Ce prix est un prix de libraires : une dizaine d'entre eux établissent une première sélection de 5 titres, parus durant les rentrées littéraires de septembre et de janvier précédant le prix. Ce sont cette année, et dans un contexte particulier, plus de 360 libraires français et francophones qui ont participé au vote, et ont dû départager les titres sélectionnés.
Nathalie Iris, Présidente du Prix, a rappelé que depuis 1955, date de création cette distinction, nombre d'auteurs en devenir ont été récompensés, tels Patrick Modiano, Eric Fottorino, Laurent Gaudé, Delphine de Vigan, Pierre Assouline, Marc Dugain ou encore Gaëlle Nohant, primée en 2018 pour Légende d’un dormeur éveillé, et marraine du Prix cette année.

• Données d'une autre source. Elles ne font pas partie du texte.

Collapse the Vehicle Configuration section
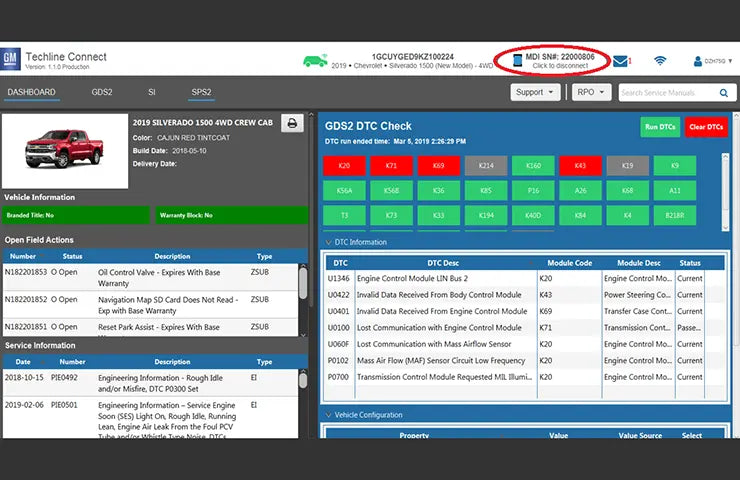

Cette dernière a tenu à rappeler son très grand attachement aux libraires et à ce prix qui « témoigne de la diversité et de la richesse de vos choix. [...] Les liens que vous créez avec vos lecteurs et votre exigence de nourrir leur curiosité, de les emmener chaque fois un peu plus loin, me paraissent plus nécessaires et précieux que jamais. »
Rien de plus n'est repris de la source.